Edit: anecdotal of this which made me snicker; as a gold tier member I asked a
question on the British Airways website. They say it will be answered in about
24 hours. It took a month. When I called and asked why, they said, we are
sorry but we are very busy. Thanks guys. And that was not the first time but
the most extreme.

------
AndrewKemendo
>It seems that we’ll soon enter into a cycle where small players dominate..
And now is the time to prepare yourself for that.

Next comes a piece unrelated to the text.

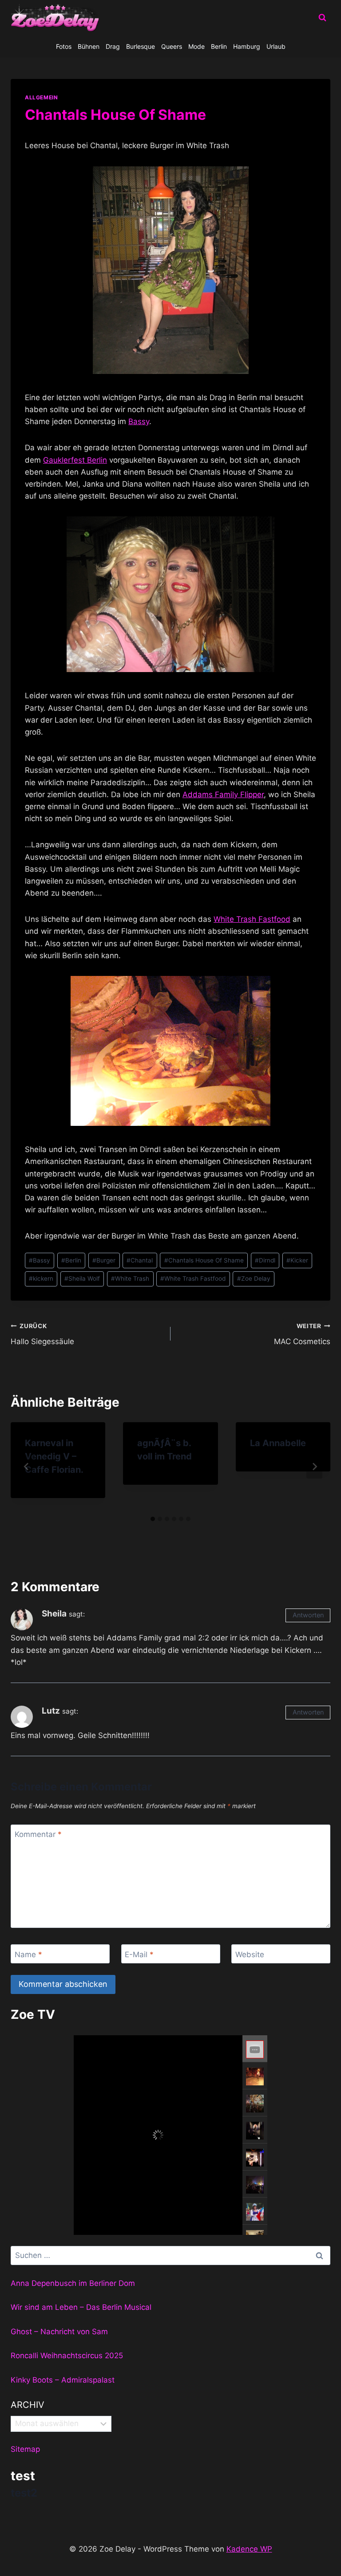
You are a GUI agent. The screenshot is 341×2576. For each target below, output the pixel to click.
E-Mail (139, 1954)
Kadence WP (249, 2549)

Disagree with this wholeheartedly. The big players are dominating more and
more with the resources and most importantly data being sucked up by all of
them.

They have the cash, reach, talent and now - different from previous times -
the flexibility to pivot and change reasonably quickly. Not as quickly as a
tiny company granted, but quick enough that when they see a sea change they
can adapt to it, either through acquisition or by leveraging their data to
enter and dominate a market they weren't previously in.

------
robertlagrant
This seems to be a pretty badly written infomercial.

------
EnFinlay
Large text + overly verbose + two sentence paragraphs + huge images = a scroll
bar so tiny, I realize I need to get back to work

------
ImTalking
No. But reading articles like this will.

------
douche
There are definitely customers that are more expensive to keep than they are
worth. I don't understand the calculus sometimes... Why are we burning 100
hours of developer time for a $5000 sale? There's not a ton of upside, and you
can usually tell in the first meeting when a customer is going to be that kind
of a pain in the ass.

------
SyneRyder
That giant passive-aggressive pop-up on page open "Do you want to build a
6-Figure Business? [NO] I'm happy working until midnight for peanuts" was
enough to stop me from reading, and negated the premise of the article.

------
jwildeboer
Caring about your readers might be helpful. When you open this page and after
a few seconds you get this intrusive overlay ad for a 6 figure business!1!!
Now!1!! you tell me that showing me the article content isn't your focus.

------
yellowapple
To save everyone a click and having to slog through that atrociously-long
article: no, it's not. Betteridge's law of headlines in action, folks.